This lower triangular matrix ( with entries $\pm 1$) \begin{eqnarray*} \begin{pmatrix} 1 & 0 & 0 & 0 & 0 & 0 \\ -1 & 1 & 0 & 0 & 0 & 0 \\ 1 & -1 & 1 & 0 & 0 & 0 \\-1 & 1 & -1 & 1 & 0 & 0 \\1 & -1 & 1 & -1 & 1 &0 \\ -1 & 1 & -1 & 1 & -1 & 1 \end{pmatrix} \end{eqnarray*}
has some interesting properties. The main diagonal is all $1$ and the other diagonals are signed but constant.

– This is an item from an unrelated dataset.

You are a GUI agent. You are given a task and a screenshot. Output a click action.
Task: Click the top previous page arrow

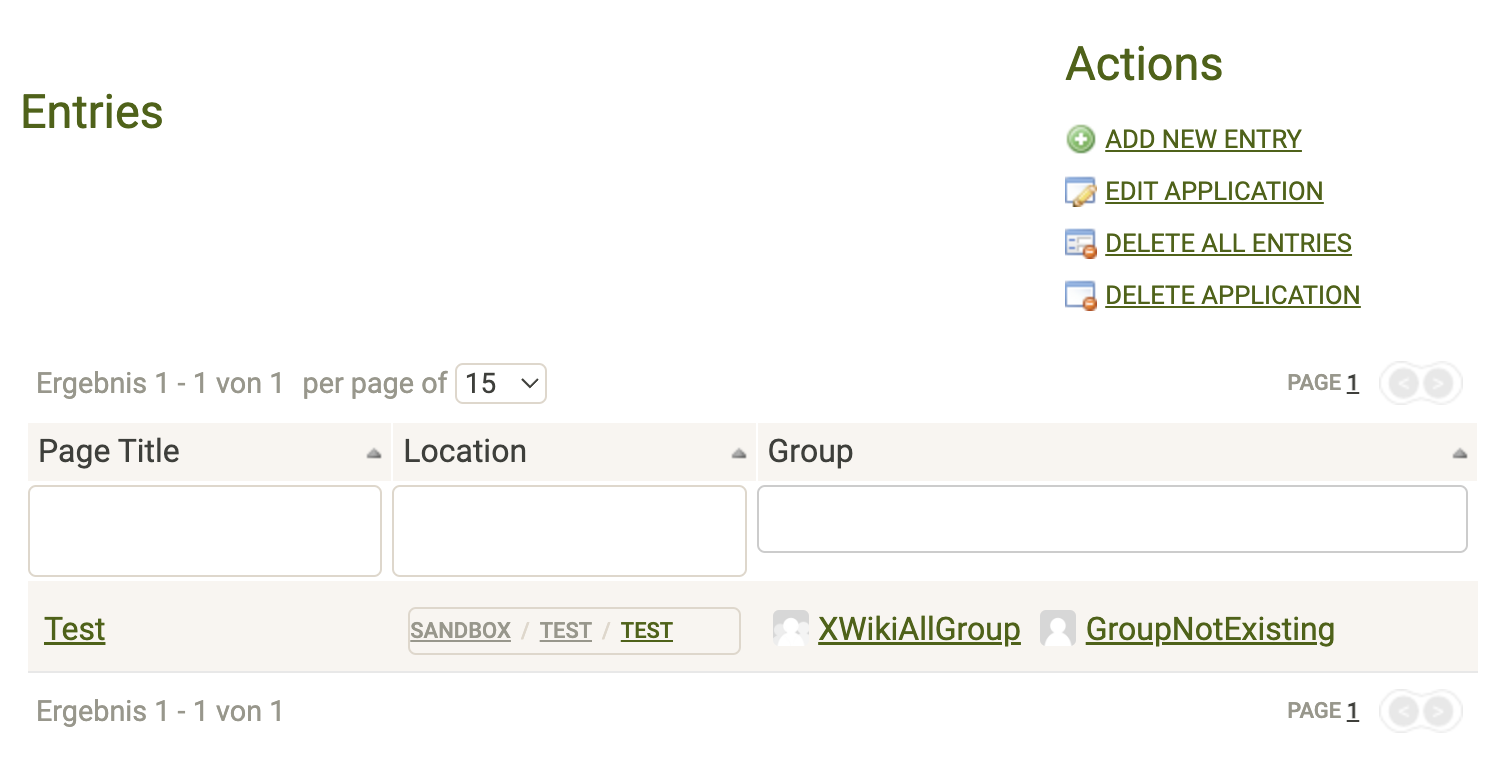[1403, 383]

I wish to know if these kind of matrices are studied in the literature. Is there a name for such matrices? What is shown here is a $6\times 6$ version, but this generalizes to any square dimension.
For starters, this is the inverse of a constant band matrix. That is.,
\begin{eqnarray*} \begin{pmatrix} 1 & 0 & 0 & 0 & 0 & 0 \\1 & 1 & 0 & 0 & 0 & 0 \\ 0 & 1 & 1 & 0 & 0 & 0 \\0 & 0 & 1 & 1 & 0 & 0 \\0 & 0 & 0 & 1 & 1 & 0 \\0 & 0 & 0 & 0 & 1 & 1\end{pmatrix}^{-1} &=& \begin{pmatrix} 1 & 0 & 0 & 0 & 0 & 0 \\ -1 & 1 & 0 & 0 & 0 & 0 \\ 1 & -1 & 1 & 0 & 0 & 0 \\ -1 & 1 & -1 & 1 & 0 & 0 \\ 1 & -1 & 1 & -1 & 1 &0 \\ -1 & 1 & -1 & 1 & -1 & 1 \end{pmatrix} \end{eqnarray*}
I am aware that band matrices are well studied in the literature, but curious about work done on their inverses and their properties/structure etc., Walsh, Hadamard, Sierpinski, any such connections?
Specific questions that I am looking for are:
$1.$ Is there a name for such matrices?
$2.$ Is there any prior work done on such matrices, especially geometric or graph theoretic connections?
$3.$ Any known matrix related to these family of matrices?
Some special constant matrices have their own names, such as Hilbert matrix or Kac matrix, but names are far more often given not to such constant matrices, but to classes of matrices, such as Toplitz matrices, Vandermonde matrices, Cauchy matrices, Hankel matrices, Hessenberg matrices, Hadamard matrices, Hermitian matrices, circulant matrices, stochastic matrices, $M$-matrices, triangular matrices or diagonal matrices.
The matrix in your question is a constant matrix, not a class of matrices. It is just the inverse of a unipotent Jordan block. Maybe it has a name, but I don't think it is special enough to deserve one.